• Task description
Answer these from the FDA announcement about the opioid withdrawal device:
(a) How many approved drugs for treating opioid addiction does Scott Gottlieb mention?
(b) Where on the patient is the NSS-2 Bridge device placed?
(c) For up to how many days can patients use the device?

• Document text
------------------------------
The U.S. FDA has announced that it will permit marketing of the first product—an electric stimulation device—for use in helping to reduce the symptoms of opioid withdrawal.

“Given the scope of the epidemic of opioid addiction, we need to find innovative new ways to help those currently addicted live lives of sobriety with the assistance of medically assisted treatment,” says FDA Commissioner Scott Gottlieb, MD. “There are three approved drugs for helping treat opioid addiction. While we continue to pursue better medicines for the treatment of opioid use disorder, we also need to look to devices that can assist in this therapy.”

Gottlieb adds: “The FDA is committed to supporting the development of novel treatments, both drugs and devices, that can be used to address opioid dependence or addiction, as well as new, non-addictive treatments for pain that can serve as alternatives to opioids.”

The NSS-2 Bridge device is a small electrical nerve stimulator placed behind the patient’s ear. It contains a battery-powered chip that emits electrical pulses to stimulate branches of certain cranial nerves. Such stimulations may provide relief from opioid withdrawal symptoms. Patients can use the device for up to five days during the acute physical withdrawal phase. Opioid withdrawal causes acute physical withdrawal symptoms including sweating, gastrointestinal upset, agitation, insomnia, and joint pain.
------------------------------
• Records provided
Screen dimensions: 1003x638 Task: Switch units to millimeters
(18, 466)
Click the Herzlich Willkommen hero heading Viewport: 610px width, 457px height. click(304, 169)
------------------------------
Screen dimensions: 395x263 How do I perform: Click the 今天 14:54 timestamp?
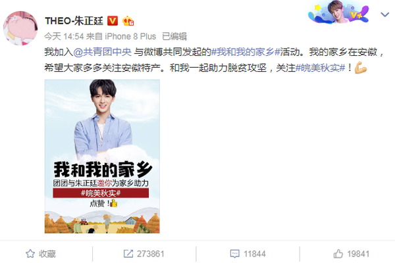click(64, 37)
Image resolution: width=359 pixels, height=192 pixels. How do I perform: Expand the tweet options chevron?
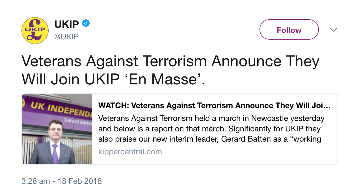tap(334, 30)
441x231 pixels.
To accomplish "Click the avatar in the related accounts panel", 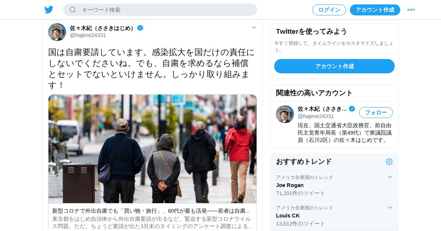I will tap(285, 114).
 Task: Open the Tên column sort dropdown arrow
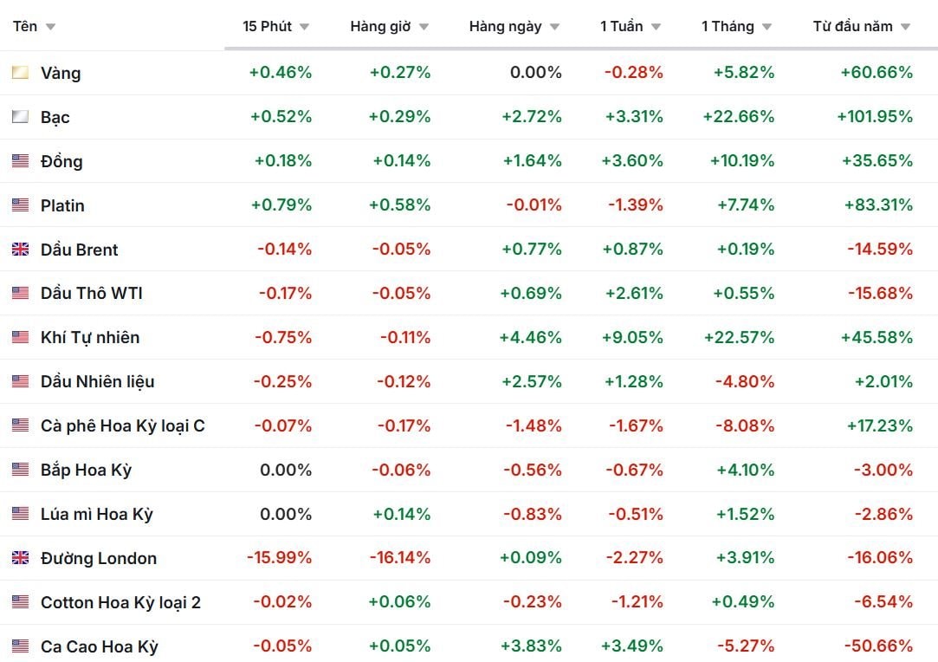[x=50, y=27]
------------------------------
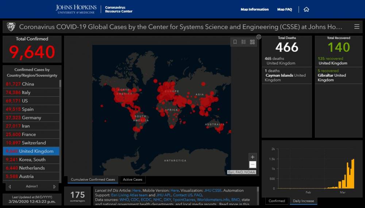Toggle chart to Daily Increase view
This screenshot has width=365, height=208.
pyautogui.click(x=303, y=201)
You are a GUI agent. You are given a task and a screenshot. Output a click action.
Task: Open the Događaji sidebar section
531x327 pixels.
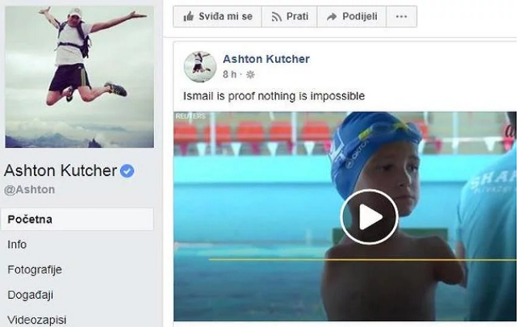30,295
------------------------------
• Your response
(a) Three.
(b) Behind the patient's ear.
(c) Up to five days, during the acute physical withdrawal phase.